Physics Today

From Wikipedia, the free encyclopedia

Physics Today magazine, created in 1948, is the membership journal of The American Institute of Physics. It is provided to 130,000 members of twelve physics societies, most importantly including the American Physical Society. Famous physicists of the last 50 years have written for the magazine, including Albert Einstein, Niels Bohr, and Richard Feynman.

Even though its content is scientifically rigorous and up to date, it is not a true scholary journal in the sense of being a primary vehicle of communication new results. Rather, it informs about important developments in the form of overview articles written by experts and also discusses science politics and, of course, interna of its physics societies. The physics community's main vessel for new results and in-depth review articles is the Physical Review suite of scientific journals published by the American Physical Society and Applied Physics Letters published by the American Institute of Physics.

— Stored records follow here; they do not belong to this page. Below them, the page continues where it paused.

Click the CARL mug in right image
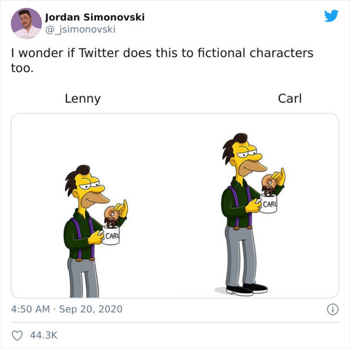 coord(269,204)
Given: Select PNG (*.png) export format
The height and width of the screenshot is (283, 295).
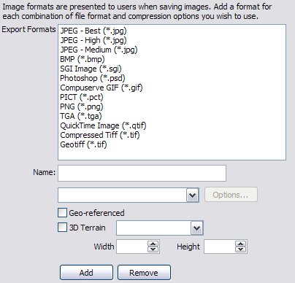Looking at the screenshot, I should click(x=82, y=106).
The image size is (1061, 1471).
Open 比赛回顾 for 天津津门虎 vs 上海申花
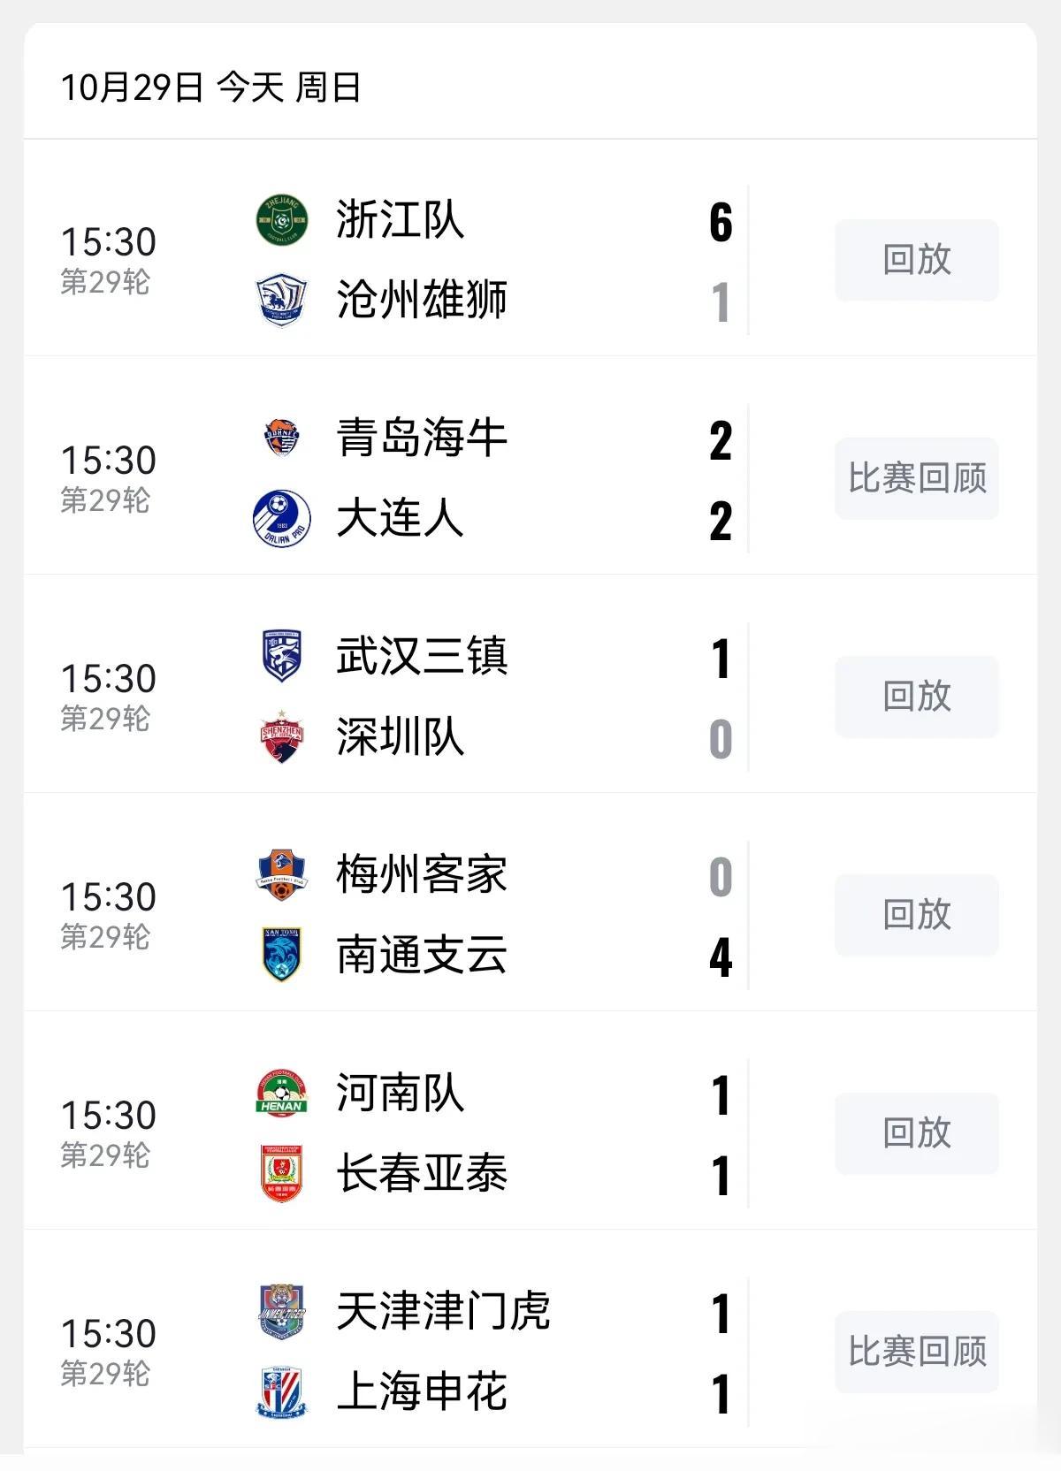coord(917,1352)
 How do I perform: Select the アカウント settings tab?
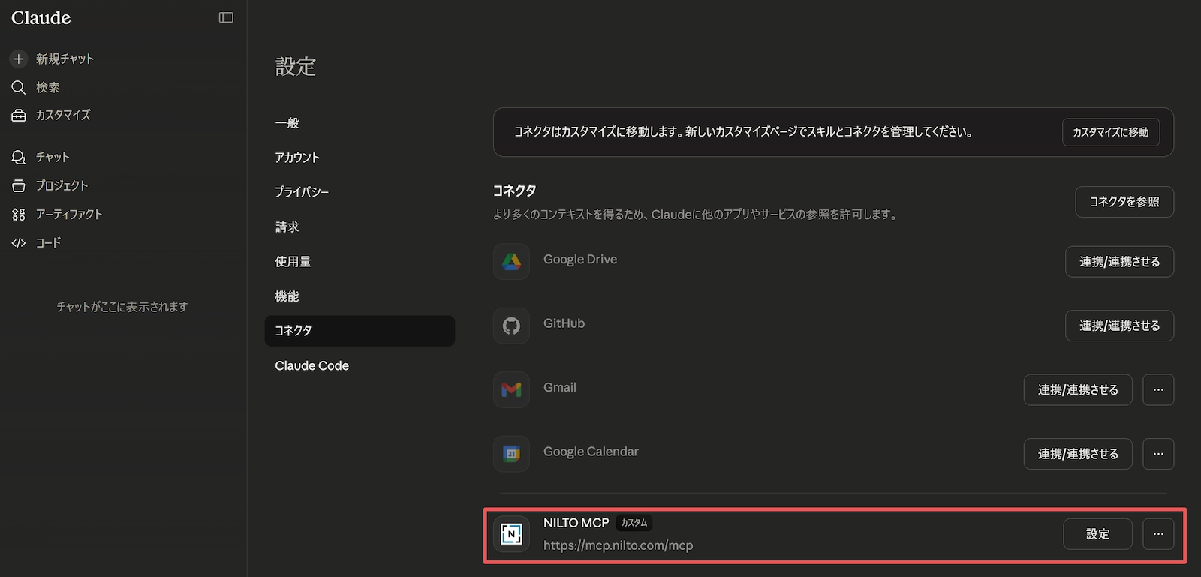pyautogui.click(x=297, y=158)
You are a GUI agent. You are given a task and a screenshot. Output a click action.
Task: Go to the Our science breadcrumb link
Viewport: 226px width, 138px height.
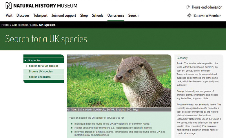(x=20, y=25)
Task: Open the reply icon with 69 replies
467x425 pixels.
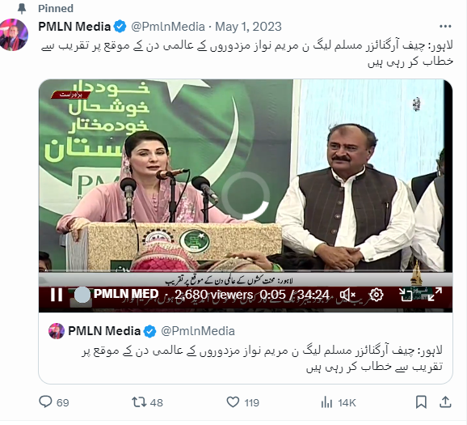Action: 45,402
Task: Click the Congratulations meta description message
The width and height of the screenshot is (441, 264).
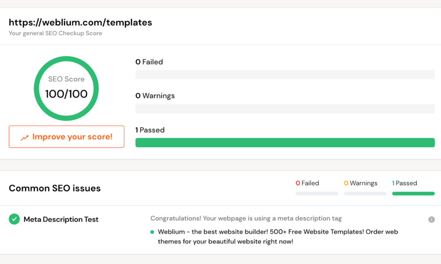Action: (x=246, y=218)

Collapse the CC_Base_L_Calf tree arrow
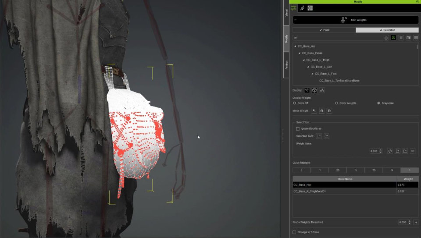click(308, 67)
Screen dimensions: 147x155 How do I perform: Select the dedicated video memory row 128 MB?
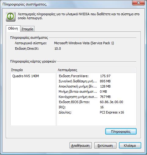(96, 86)
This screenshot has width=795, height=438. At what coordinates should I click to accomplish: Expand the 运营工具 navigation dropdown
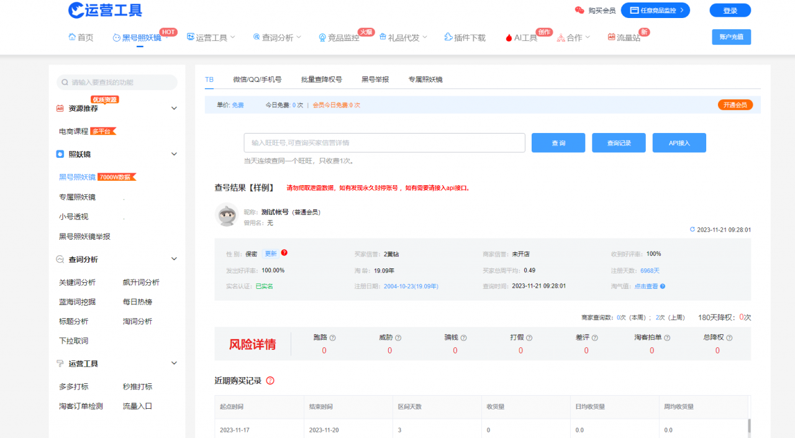[211, 37]
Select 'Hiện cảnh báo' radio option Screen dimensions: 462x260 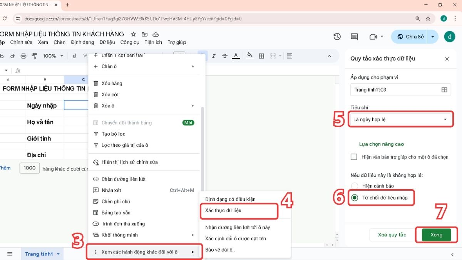coord(355,186)
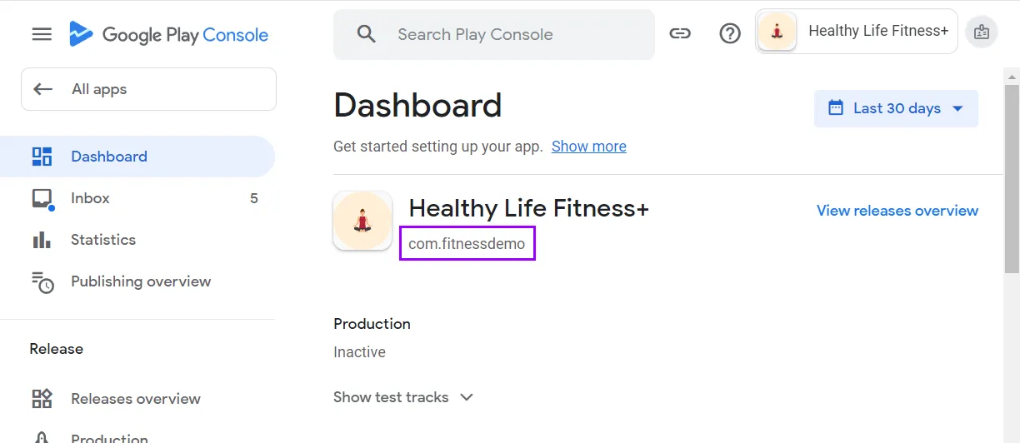Click the search magnifier icon
The height and width of the screenshot is (443, 1020).
tap(367, 34)
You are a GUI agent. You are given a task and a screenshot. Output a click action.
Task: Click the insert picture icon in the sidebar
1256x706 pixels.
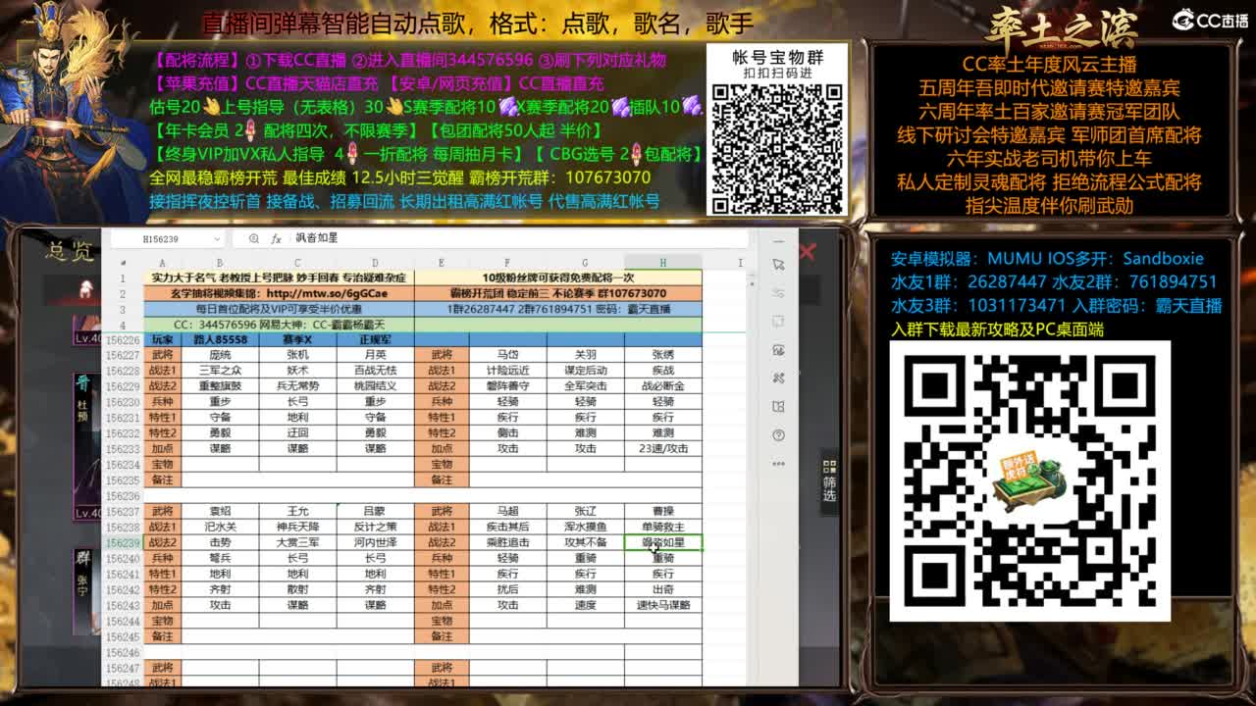click(777, 351)
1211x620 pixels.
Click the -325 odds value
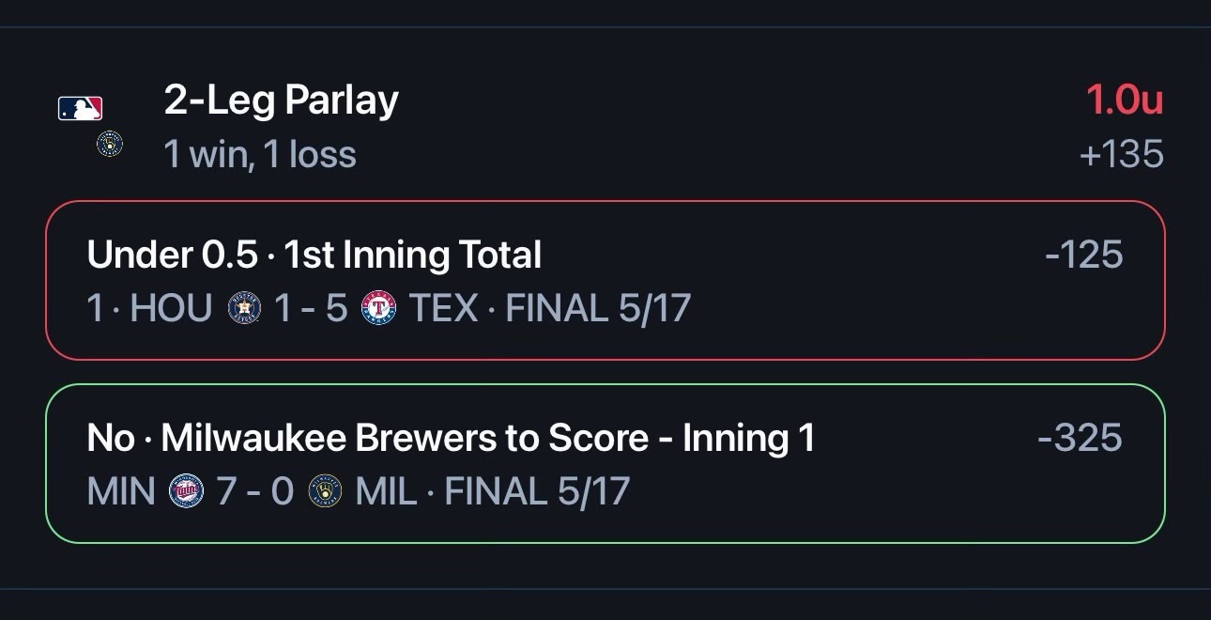pyautogui.click(x=1081, y=438)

The magazine provides a historical resource of events associated to physics, including debunking the physics behind the so-called Star Wars program of the 1980s, and the state of physics in China and the Soviet Union during the 1950s. More recently it has one of the seminal articles on quantum computing.[1]

Physics Today Online presents the magazine's digital edition and in addition, extends the magazine's coverage of the physical sciences with links to related articles and news stories from around the web. It also features an online research center called research today, a tool that brings together the articles from a growing number of online publishing platforms including Scitation and arXiv.